I simply put the parchment into his hands which declared my formal introduction to those venerable gentry.

"Why, you don't mean? Is it possible? So you really are admitted—a lawyer, eh?"

"You see, sir—and that, too, without any Greek."

"Well, and what good is it to do you? To have a profession, Edward, is one thing; to get business, another!"

"Yes, sir—but I take it, the profession must be had first. One step is gained. That much is sure. The other, I trust, will follow in due season."

"True, but I still think that the bricklayer would make the more money."

"Were money-making, sir, the only object of life, perhaps, then, that would be the most desirable business; but—"

"Oh, I forgot—the talents, the talents are to be considered."

And after the utterance of this sneer, our dialogue as may be supposed, did not much longer continue.

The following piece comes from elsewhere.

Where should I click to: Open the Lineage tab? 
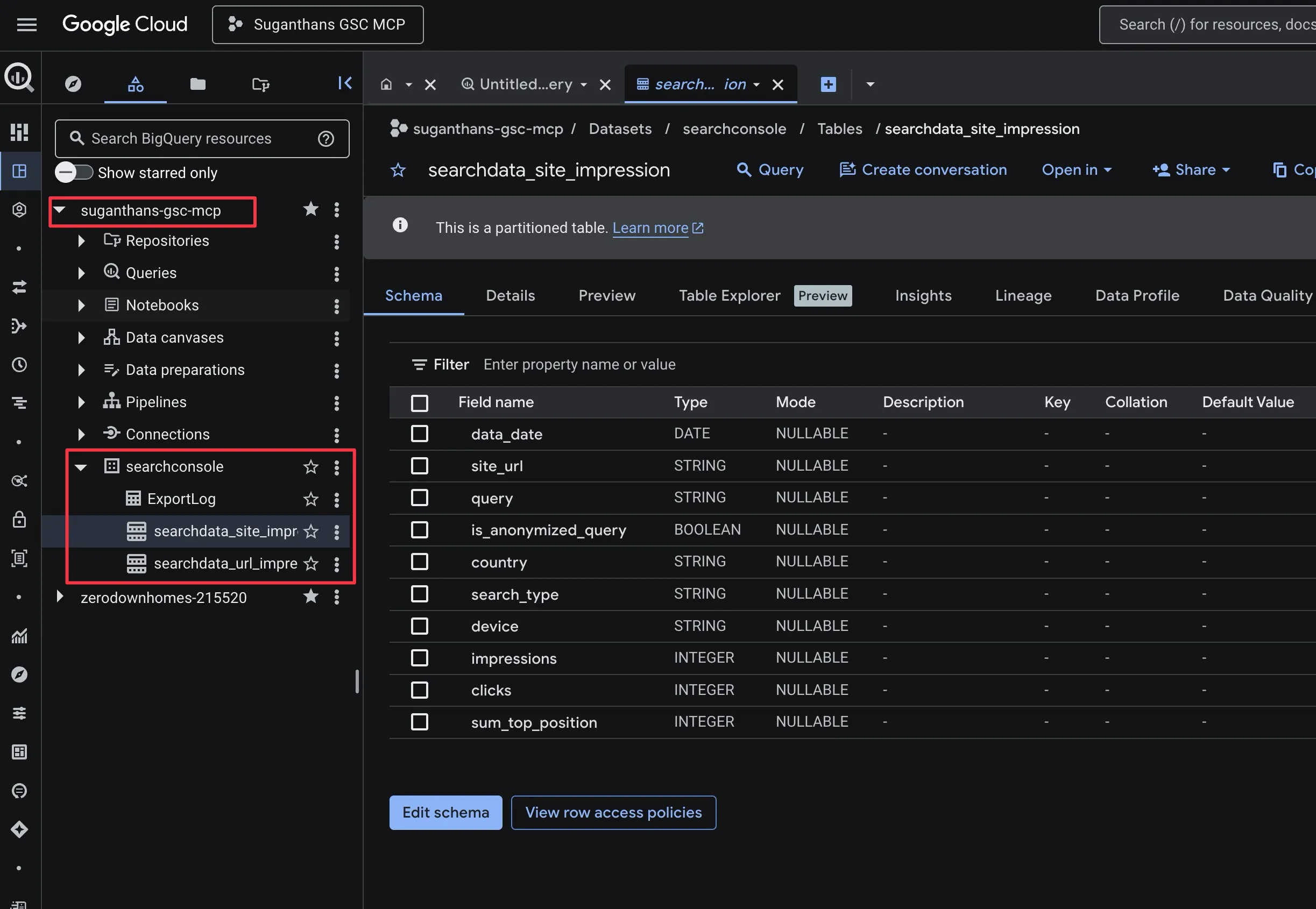[1023, 296]
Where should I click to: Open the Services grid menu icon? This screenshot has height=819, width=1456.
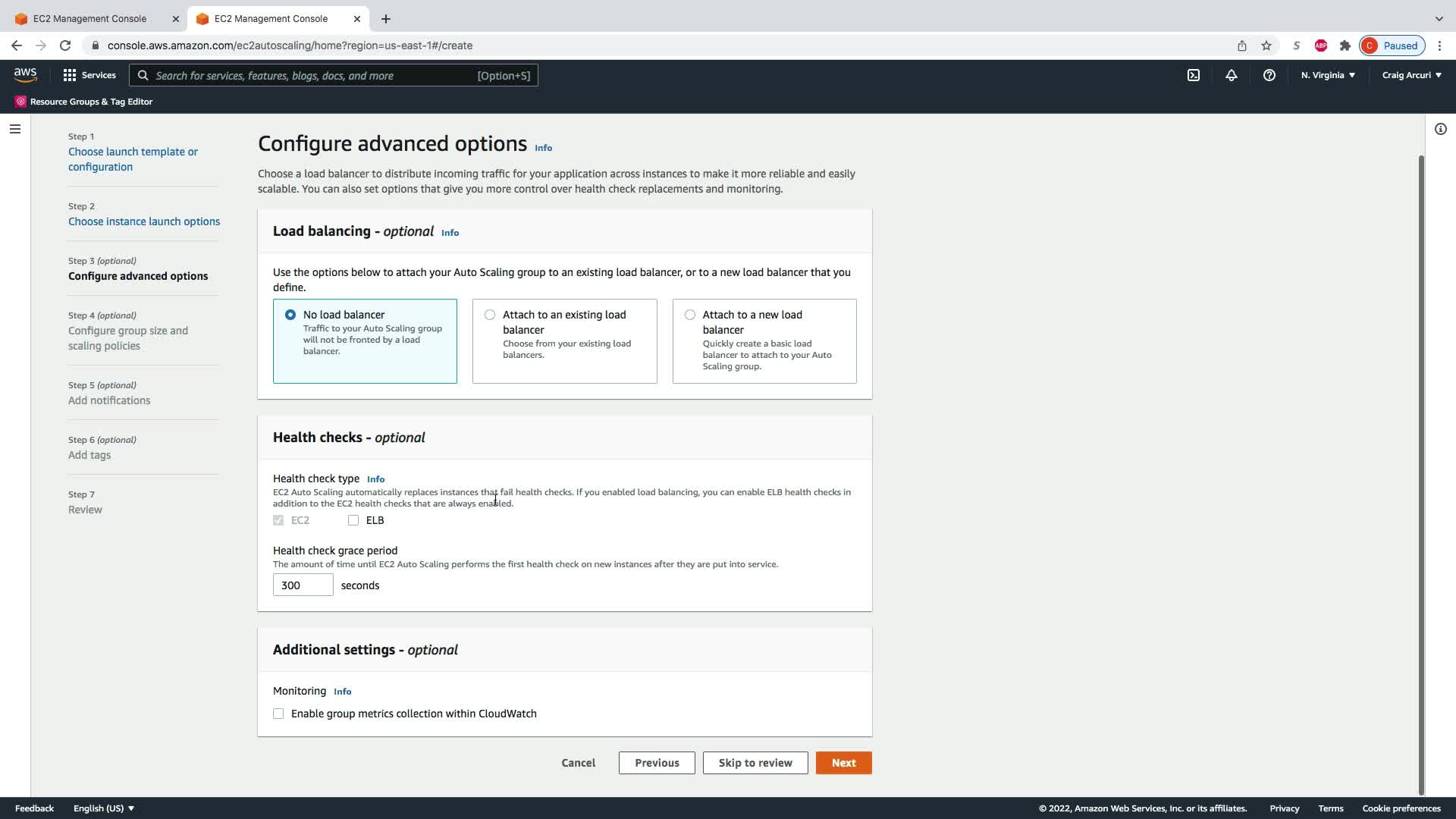point(70,75)
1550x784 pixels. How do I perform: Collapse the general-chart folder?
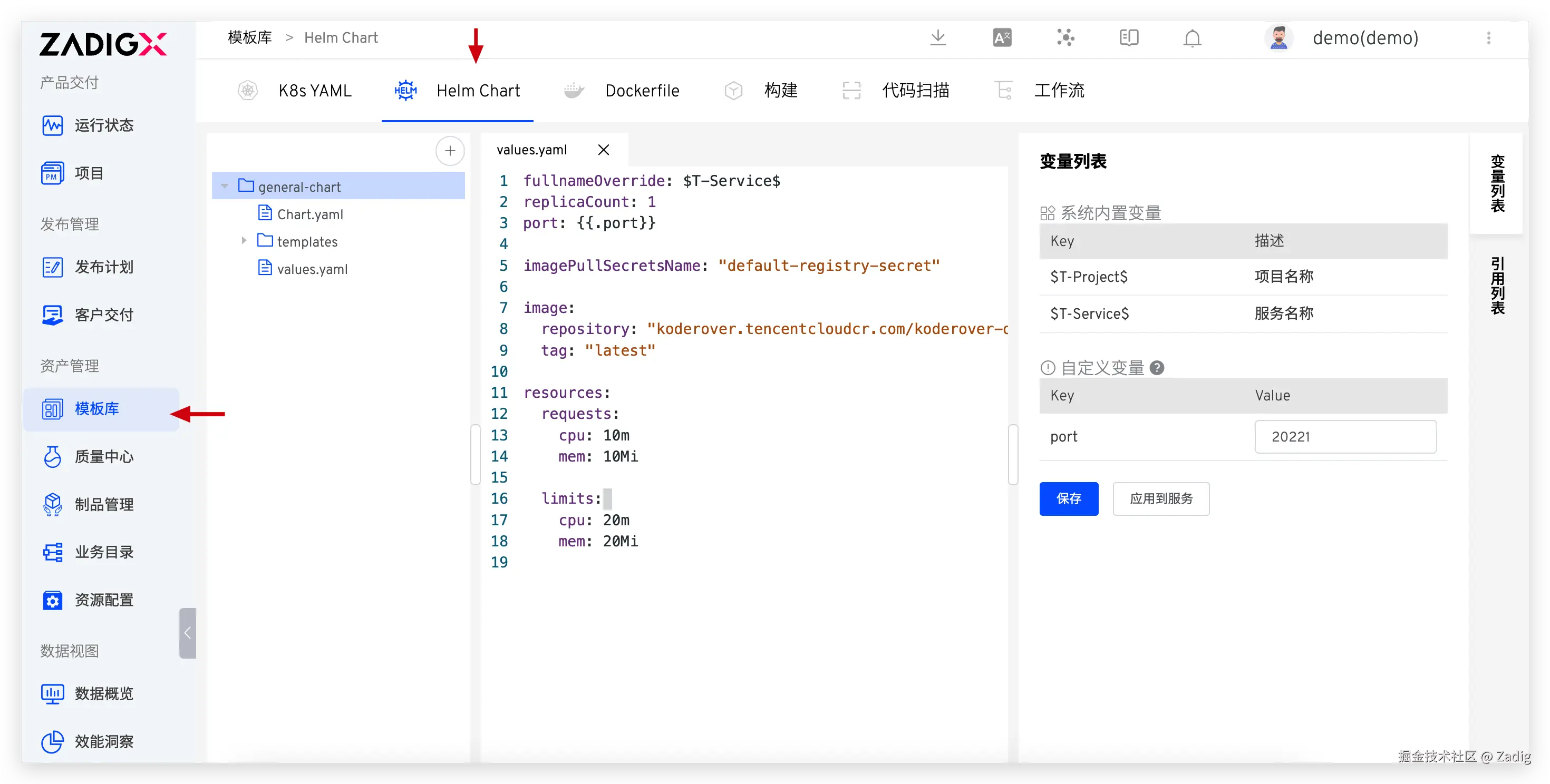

I did not know of the contemplated visit of Mr. Edgerton to my worthy uncle, nor of its purpose, or I should, most assuredly, have put my veto upon the measure with all the tenacity of a resentful spirit; but this gentleman, who was a man of nice sensibility as well as strong good sense, readily comprehended a portion of my secret history from what was known to him. He easily conceived that my uncle was somewhat of a niggard from the manner in which I had employed myself during my preparation for the bar. He thought, however, that my uncle, though unwilling to expend money in the prosecution of a scheme which he did not approve—now that the scheme was so far successful as to afford every promise of a reasonable harvest, could not do less than come forward to the assistance of one who had shown such a determined disposition to assist himself.

He was mistaken. He little knew the man. His interview with my uncle was a short one. The parties were already acquainted, though not intimately. They knew each other as persons of standing in the same community, and this made the opening of Mr. Edgerton's business easy. I state the tenor of the interview as it came to my knowledge afterward.

"Mr. Clifford," he said, "you have a nephew—a young gentleman, who has been recently admitted to the bar—Mr. Edward Clifford."

The reply, with a look of wonder was necessarily affirmative.

"I have had much pleasure," continued the other, "in knowing him for some time. He is an intimate of my eldest son, and from what has met my eyes, sir, I should say, you are fortunate in having a nephew of so much promise."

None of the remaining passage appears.